Segment Open
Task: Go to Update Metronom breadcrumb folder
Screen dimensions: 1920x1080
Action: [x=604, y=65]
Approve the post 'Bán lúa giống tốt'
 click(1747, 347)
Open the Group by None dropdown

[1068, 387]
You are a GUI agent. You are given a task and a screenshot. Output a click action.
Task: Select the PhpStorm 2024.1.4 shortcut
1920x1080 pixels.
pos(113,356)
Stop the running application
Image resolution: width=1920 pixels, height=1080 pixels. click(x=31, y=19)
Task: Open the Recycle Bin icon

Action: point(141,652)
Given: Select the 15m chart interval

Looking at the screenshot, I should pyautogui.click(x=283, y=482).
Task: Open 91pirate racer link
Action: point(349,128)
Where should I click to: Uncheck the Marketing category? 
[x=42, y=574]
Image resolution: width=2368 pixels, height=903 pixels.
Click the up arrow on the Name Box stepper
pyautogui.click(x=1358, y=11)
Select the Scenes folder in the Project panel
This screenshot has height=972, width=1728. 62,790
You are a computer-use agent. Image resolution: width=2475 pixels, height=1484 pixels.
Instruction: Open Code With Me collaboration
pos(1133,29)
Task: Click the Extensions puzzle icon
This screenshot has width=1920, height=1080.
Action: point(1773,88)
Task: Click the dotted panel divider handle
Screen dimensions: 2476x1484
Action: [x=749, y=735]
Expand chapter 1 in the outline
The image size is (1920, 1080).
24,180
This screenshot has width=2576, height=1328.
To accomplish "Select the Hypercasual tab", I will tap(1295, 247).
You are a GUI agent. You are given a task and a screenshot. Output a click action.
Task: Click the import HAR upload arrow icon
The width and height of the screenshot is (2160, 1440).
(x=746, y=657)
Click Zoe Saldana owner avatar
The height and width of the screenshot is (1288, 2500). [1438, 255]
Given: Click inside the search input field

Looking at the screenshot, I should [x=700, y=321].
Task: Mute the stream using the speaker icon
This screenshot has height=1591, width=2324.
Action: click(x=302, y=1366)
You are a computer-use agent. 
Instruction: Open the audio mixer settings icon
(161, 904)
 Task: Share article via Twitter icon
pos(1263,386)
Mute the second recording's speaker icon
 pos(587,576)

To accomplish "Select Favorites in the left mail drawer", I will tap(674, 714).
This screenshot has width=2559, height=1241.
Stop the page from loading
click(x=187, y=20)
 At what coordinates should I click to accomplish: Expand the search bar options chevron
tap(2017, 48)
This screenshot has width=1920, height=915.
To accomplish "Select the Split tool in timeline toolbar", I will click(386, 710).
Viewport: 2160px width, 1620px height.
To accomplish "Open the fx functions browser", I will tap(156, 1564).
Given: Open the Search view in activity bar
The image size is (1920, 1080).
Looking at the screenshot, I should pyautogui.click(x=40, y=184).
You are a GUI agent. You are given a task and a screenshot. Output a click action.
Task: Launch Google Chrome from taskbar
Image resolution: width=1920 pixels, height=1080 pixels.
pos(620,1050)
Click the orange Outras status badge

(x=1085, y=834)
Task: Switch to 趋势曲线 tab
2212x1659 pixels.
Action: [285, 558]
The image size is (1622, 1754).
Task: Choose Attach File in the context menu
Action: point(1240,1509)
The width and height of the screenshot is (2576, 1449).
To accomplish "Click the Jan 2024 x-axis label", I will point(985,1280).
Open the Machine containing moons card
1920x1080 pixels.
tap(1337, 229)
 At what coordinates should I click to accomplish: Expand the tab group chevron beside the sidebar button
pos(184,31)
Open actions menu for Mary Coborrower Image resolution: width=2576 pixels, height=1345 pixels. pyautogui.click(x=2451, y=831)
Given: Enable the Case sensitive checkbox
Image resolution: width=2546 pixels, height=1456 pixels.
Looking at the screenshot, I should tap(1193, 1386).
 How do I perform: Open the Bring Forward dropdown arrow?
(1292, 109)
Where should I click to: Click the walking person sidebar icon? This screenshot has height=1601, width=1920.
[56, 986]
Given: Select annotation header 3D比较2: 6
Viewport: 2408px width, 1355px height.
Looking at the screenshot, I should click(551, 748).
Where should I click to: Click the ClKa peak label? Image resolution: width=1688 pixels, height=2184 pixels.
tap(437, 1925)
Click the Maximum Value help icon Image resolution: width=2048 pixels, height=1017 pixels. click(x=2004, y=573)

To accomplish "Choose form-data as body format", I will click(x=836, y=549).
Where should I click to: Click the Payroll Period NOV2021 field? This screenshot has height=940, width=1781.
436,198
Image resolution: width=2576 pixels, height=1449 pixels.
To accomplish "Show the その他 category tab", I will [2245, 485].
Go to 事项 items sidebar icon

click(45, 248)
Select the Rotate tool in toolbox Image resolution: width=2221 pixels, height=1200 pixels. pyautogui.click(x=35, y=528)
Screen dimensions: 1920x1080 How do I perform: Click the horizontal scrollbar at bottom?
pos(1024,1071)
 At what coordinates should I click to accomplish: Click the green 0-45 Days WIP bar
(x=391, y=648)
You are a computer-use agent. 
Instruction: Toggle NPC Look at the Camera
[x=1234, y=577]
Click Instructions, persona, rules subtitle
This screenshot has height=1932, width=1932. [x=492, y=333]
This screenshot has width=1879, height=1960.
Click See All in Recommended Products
Segment Closed
Keep both end lines and retype everything in the records above from the line containing "Approve the post 'Bán lúa giống tốt'" through the line containing "Task: Click the Extensions puzzle icon", exactly, with nothing else.

Approve the post 'Bán lúa giống tốt'
 click(1747, 347)
Open the Group by None dropdown

[1068, 387]
You are a GUI agent. You are given a task and a screenshot. Output a click action.
Task: Select the PhpStorm 2024.1.4 shortcut
1920x1080 pixels.
pos(113,356)
Stop the running application
Image resolution: width=1920 pixels, height=1080 pixels. click(x=31, y=19)
Task: Open the Recycle Bin icon

Action: point(141,652)
Given: Select the 15m chart interval

Looking at the screenshot, I should pyautogui.click(x=283, y=482).
Task: Open 91pirate racer link
Action: point(349,128)
Where should I click to: Uncheck the Marketing category? 
[x=42, y=574]
Image resolution: width=2368 pixels, height=903 pixels.
Click the up arrow on the Name Box stepper
pyautogui.click(x=1358, y=11)
Select the Scenes folder in the Project panel
This screenshot has height=972, width=1728. 62,790
You are a computer-use agent. Image resolution: width=2475 pixels, height=1484 pixels.
Instruction: Open Code With Me collaboration
pos(1133,29)
Task: Click the Extensions puzzle icon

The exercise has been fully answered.